■ WHAT YOU HAVE TO DO ■
From the first line of the material below to the line containing "You are a computer-use agent. Viewport: 1410px", repeat every line exactly and add nothing.

Segment Start: DATA

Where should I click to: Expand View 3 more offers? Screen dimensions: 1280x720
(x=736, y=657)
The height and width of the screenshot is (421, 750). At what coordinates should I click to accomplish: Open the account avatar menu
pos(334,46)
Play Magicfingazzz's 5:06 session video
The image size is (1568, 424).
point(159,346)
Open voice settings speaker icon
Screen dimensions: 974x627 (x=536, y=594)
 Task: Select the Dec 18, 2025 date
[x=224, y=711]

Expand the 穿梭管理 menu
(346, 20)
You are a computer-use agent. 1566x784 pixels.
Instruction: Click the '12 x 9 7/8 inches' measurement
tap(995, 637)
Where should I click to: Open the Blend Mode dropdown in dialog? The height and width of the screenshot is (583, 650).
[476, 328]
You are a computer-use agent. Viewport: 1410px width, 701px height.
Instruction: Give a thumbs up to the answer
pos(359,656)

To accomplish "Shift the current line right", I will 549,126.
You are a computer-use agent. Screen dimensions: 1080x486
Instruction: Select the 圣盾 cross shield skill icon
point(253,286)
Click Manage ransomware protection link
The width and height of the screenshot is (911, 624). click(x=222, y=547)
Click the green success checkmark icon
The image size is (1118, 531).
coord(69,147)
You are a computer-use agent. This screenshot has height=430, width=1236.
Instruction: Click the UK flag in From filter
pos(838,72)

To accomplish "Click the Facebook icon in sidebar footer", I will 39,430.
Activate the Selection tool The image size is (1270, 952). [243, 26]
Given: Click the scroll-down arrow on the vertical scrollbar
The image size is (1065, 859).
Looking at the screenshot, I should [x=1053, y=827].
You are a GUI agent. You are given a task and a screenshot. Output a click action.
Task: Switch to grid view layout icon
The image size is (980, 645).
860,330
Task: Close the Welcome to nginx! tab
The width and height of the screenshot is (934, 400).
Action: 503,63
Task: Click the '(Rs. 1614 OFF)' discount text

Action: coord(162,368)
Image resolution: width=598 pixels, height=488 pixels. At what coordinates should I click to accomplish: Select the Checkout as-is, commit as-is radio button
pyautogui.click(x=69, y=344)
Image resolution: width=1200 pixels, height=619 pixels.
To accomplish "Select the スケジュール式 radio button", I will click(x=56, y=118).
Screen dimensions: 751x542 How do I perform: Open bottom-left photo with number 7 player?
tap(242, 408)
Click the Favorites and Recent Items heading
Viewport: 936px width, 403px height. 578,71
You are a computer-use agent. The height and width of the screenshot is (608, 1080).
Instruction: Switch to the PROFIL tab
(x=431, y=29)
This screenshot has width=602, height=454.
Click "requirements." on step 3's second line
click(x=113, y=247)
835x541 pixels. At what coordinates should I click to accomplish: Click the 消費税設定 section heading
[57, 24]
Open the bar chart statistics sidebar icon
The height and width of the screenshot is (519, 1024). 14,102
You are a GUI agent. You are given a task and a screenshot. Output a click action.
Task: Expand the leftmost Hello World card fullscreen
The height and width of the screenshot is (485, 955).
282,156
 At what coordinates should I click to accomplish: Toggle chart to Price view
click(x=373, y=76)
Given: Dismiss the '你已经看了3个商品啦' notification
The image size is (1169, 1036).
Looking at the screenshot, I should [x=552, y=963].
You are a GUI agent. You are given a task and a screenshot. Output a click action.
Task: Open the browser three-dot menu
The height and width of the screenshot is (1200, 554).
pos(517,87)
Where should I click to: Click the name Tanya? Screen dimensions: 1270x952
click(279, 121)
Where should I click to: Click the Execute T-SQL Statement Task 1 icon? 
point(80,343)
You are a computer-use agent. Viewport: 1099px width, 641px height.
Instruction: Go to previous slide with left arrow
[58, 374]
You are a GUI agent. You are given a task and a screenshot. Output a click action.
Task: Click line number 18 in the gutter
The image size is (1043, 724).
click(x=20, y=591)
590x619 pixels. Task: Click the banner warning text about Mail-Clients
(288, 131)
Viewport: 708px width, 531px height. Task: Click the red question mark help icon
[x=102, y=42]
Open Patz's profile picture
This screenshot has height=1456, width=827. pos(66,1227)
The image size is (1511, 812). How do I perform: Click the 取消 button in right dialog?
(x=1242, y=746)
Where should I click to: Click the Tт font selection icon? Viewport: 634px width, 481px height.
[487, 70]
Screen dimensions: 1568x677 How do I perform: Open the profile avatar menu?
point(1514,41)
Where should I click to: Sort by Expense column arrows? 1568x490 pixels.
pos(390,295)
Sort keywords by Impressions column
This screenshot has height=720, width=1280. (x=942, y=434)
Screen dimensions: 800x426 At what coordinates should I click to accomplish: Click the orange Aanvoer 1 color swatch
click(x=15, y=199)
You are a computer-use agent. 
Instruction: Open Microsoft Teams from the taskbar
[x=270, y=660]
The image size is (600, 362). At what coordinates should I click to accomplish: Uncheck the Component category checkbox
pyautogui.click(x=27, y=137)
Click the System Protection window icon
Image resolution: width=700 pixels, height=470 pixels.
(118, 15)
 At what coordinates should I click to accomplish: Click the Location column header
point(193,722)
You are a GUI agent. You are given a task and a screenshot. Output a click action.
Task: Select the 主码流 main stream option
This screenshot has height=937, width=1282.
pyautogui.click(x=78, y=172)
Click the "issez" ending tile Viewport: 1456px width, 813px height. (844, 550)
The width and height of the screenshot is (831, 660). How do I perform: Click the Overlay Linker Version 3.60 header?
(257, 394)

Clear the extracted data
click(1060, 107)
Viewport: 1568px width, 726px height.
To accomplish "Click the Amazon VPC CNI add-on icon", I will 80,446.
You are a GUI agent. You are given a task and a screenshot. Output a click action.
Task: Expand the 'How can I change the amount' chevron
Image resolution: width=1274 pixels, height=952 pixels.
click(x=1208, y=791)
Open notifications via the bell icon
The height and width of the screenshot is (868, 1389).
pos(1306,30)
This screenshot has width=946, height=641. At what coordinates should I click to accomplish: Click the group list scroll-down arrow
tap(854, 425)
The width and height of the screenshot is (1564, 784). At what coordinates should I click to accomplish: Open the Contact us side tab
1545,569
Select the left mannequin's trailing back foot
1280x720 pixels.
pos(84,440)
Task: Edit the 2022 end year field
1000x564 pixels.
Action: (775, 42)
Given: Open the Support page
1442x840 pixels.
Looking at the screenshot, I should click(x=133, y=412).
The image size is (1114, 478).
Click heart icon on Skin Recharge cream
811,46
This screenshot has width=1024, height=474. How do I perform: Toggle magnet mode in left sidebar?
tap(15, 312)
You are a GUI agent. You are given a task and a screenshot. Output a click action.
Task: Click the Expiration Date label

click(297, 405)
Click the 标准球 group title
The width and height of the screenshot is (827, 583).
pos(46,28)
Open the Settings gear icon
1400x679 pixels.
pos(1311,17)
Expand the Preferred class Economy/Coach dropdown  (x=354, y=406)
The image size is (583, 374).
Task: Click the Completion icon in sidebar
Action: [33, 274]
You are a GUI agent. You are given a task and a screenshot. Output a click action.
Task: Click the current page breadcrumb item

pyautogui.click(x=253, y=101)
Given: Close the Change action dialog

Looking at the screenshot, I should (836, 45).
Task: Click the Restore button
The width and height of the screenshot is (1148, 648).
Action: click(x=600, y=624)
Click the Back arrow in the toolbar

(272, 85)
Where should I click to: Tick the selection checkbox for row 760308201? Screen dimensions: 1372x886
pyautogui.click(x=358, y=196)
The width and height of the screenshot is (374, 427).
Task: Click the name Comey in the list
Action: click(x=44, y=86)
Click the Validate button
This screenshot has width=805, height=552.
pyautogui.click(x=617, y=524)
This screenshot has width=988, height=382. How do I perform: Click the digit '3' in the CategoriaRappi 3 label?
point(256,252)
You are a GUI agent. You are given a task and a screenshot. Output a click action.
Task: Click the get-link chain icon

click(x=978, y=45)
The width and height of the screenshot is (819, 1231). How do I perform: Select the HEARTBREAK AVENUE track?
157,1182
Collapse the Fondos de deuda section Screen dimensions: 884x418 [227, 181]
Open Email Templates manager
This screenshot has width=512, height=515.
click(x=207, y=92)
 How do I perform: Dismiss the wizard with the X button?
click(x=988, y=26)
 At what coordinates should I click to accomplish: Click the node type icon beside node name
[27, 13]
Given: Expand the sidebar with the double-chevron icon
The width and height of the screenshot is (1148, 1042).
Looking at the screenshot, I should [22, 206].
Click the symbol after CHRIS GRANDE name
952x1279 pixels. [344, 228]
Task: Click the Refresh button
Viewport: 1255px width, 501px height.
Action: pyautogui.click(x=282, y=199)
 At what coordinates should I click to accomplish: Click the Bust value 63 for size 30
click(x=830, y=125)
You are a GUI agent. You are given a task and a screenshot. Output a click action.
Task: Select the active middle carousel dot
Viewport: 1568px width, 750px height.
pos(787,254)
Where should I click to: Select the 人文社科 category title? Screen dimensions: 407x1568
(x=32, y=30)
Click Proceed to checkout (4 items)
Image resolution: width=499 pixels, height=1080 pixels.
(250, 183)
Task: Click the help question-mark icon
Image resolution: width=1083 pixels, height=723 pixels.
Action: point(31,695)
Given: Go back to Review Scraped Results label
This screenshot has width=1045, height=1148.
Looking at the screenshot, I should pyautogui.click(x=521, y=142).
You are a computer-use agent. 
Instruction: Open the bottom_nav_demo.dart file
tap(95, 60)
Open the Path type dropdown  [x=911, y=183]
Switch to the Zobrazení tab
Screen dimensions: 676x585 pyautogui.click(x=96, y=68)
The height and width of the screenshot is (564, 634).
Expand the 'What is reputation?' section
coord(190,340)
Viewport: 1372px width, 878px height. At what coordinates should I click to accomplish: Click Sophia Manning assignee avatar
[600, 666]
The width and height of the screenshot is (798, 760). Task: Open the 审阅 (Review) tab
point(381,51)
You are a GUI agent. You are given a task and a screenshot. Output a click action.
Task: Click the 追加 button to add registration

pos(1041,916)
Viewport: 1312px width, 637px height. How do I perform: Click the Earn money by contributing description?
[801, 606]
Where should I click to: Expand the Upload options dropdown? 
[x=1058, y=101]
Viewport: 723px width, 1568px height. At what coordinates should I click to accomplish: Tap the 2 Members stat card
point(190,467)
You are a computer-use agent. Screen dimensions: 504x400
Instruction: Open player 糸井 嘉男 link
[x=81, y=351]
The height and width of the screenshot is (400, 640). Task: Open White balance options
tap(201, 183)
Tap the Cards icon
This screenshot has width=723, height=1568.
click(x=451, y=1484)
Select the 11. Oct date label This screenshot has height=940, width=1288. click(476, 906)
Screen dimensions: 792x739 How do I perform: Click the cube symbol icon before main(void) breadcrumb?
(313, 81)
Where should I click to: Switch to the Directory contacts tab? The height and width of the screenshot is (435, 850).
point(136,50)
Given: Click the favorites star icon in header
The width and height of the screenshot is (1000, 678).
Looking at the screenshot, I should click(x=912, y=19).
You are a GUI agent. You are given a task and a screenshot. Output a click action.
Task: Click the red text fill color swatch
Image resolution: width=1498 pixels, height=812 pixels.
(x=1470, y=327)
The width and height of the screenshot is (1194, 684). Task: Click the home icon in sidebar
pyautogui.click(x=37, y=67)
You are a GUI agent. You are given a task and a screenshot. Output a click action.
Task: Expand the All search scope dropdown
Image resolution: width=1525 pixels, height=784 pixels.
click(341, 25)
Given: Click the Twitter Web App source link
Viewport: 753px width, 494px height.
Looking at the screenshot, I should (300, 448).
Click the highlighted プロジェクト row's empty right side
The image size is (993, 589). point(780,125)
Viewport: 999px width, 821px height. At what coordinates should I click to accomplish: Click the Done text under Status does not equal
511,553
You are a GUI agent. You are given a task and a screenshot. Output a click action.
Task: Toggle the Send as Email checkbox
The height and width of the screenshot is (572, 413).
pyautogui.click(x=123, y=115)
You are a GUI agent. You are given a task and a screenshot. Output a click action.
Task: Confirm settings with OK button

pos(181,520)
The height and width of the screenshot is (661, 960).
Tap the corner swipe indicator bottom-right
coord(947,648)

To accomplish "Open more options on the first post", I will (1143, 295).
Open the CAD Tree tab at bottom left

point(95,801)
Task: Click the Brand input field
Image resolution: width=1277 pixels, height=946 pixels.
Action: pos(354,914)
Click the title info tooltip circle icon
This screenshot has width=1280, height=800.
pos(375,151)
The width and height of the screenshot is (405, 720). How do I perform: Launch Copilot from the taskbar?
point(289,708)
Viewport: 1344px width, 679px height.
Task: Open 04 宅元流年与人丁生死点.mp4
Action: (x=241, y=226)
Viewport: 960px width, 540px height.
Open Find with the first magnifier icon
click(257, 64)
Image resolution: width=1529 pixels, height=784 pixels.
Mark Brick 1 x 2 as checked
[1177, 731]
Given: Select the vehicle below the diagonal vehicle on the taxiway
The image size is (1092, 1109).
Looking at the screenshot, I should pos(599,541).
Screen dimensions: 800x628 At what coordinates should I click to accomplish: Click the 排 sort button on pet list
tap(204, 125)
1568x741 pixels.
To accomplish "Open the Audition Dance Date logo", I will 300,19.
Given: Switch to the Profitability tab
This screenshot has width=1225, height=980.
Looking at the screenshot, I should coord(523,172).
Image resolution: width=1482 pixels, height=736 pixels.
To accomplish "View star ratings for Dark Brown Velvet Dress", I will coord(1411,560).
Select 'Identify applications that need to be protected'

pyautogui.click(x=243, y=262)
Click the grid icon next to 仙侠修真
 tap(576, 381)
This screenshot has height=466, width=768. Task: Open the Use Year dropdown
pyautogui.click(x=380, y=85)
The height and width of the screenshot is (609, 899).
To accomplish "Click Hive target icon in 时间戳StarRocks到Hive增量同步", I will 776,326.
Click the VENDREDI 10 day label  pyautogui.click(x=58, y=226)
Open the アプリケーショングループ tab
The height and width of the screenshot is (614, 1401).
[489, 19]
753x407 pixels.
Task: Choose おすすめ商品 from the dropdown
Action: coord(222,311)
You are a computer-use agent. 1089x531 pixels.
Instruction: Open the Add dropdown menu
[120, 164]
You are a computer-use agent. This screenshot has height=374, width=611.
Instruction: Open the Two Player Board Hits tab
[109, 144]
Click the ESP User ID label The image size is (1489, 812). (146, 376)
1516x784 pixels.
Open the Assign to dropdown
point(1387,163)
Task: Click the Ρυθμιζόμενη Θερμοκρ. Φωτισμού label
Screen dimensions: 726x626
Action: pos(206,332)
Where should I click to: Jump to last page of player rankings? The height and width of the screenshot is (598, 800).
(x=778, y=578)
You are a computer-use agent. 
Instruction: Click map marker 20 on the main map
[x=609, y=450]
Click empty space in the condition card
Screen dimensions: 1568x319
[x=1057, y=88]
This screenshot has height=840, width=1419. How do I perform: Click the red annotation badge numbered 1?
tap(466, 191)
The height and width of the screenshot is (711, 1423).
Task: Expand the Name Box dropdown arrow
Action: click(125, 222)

Segment End: DATA

■ ANSWER SPACE ■
Where should I click to: Expand View 3 more offers? Screen dimensions: 1280x720
(x=736, y=657)
The height and width of the screenshot is (421, 750). At what coordinates should I click to accomplish: Open the account avatar menu
pos(334,46)
Play Magicfingazzz's 5:06 session video
The image size is (1568, 424).
point(159,346)
Open voice settings speaker icon
Screen dimensions: 974x627 (x=536, y=594)
 Task: Select the Dec 18, 2025 date
[x=224, y=711]

Expand the 穿梭管理 menu
(346, 20)
You are a computer-use agent. 1566x784 pixels.
Instruction: Click the '12 x 9 7/8 inches' measurement
tap(995, 637)
Where should I click to: Open the Blend Mode dropdown in dialog? The height and width of the screenshot is (583, 650).
[476, 328]
You are a computer-use agent. Viewport: 1410px width, 701px height.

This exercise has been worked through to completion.